All entries need to be written out again exactly, without their pictures.

- - -

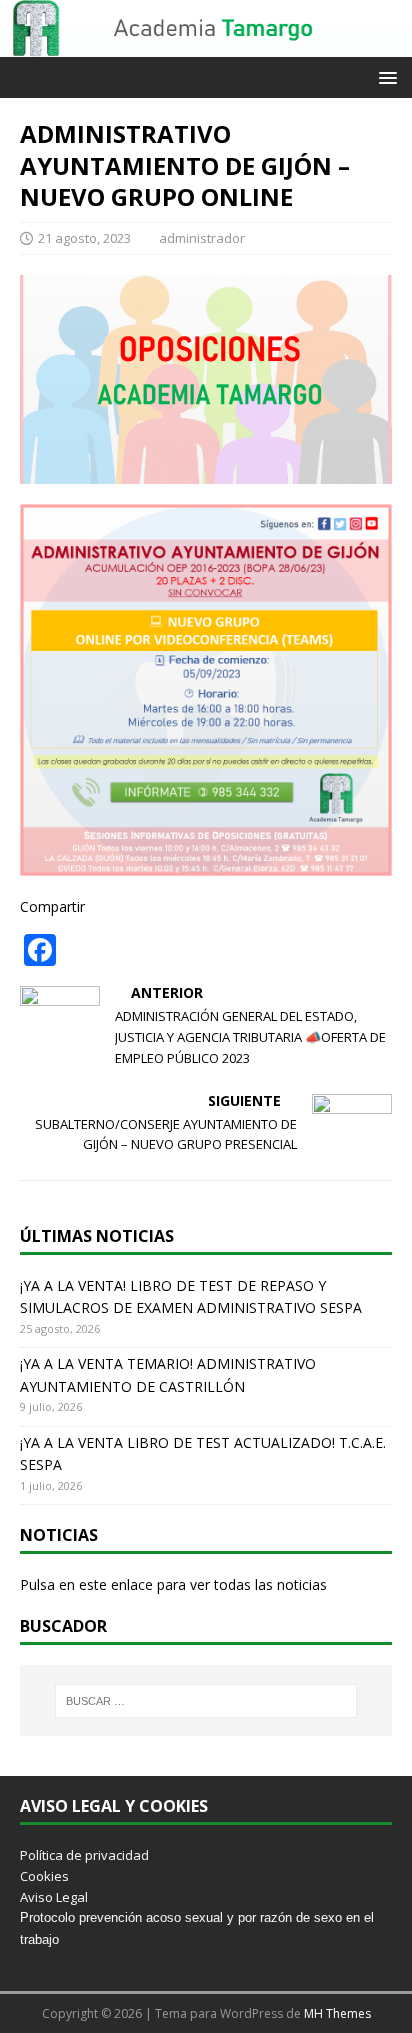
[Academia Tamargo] (206, 45)
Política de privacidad (84, 1855)
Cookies (44, 1876)
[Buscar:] (206, 1701)
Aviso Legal (54, 1897)
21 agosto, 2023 (84, 238)
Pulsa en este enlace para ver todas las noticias (173, 1584)
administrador (202, 238)
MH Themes (337, 2013)
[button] (384, 76)
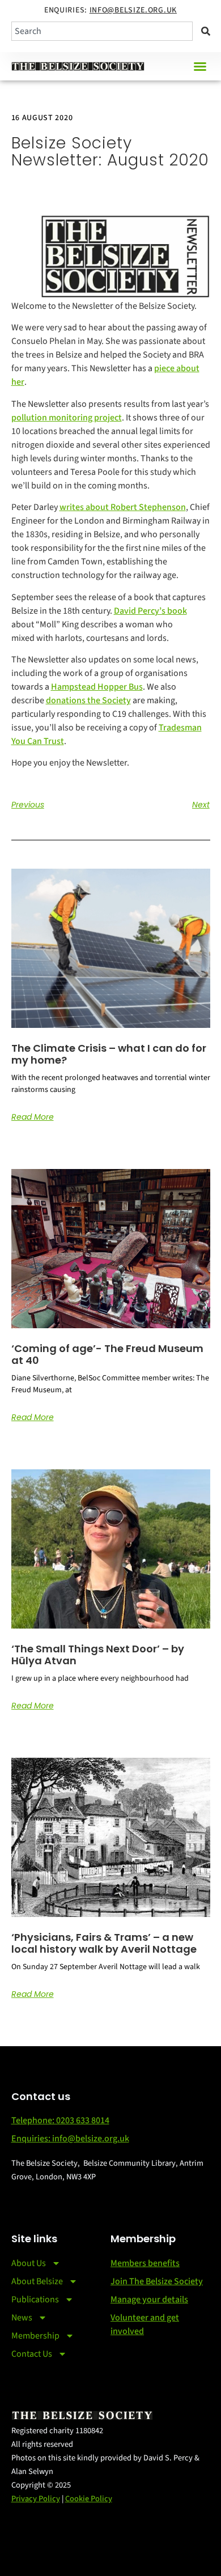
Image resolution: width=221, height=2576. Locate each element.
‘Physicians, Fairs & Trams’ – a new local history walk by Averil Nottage (104, 1943)
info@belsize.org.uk (133, 10)
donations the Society (88, 700)
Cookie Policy (88, 2499)
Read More (32, 1117)
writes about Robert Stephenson (123, 507)
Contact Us (31, 2354)
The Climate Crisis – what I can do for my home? (108, 1054)
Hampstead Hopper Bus (97, 687)
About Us (28, 2263)
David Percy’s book (150, 611)
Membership (35, 2336)
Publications (35, 2299)
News (21, 2317)
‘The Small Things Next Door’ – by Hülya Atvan (97, 1655)
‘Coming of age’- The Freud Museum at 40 (107, 1354)
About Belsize (37, 2281)
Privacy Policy (35, 2499)
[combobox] (102, 31)
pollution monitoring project (66, 417)
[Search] (204, 31)
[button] (200, 66)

- - -

**COMPLETED TASK**.
[Academia Tamargo] (206, 45)
Política de privacidad (84, 1855)
Cookies (44, 1876)
[Buscar:] (206, 1701)
Aviso Legal (54, 1897)
21 agosto, 2023 (84, 238)
Pulsa en este enlace para ver todas las noticias (173, 1584)
administrador (202, 238)
MH Themes (337, 2013)
[button] (384, 76)
Image resolution: width=221, height=2576. Locate each element.
‘Physicians, Fairs & Trams’ – a new local history walk by Averil Nottage (104, 1943)
info@belsize.org.uk (133, 10)
donations the Society (88, 700)
Cookie Policy (88, 2499)
Read More (32, 1117)
writes about Robert Stephenson (123, 507)
Contact Us (31, 2354)
The Climate Crisis – what I can do for my home? (108, 1054)
Hampstead Hopper Bus (97, 687)
About Us (28, 2263)
David Percy’s book (150, 611)
Membership (35, 2336)
Publications (35, 2299)
News (21, 2317)
‘The Small Things Next Door’ – by Hülya Atvan (97, 1655)
‘Coming of age’- The Freud Museum at 40 (107, 1354)
About Belsize (37, 2281)
Privacy Policy (35, 2499)
[combobox] (102, 31)
pollution monitoring project (66, 417)
[Search] (204, 31)
[button] (200, 66)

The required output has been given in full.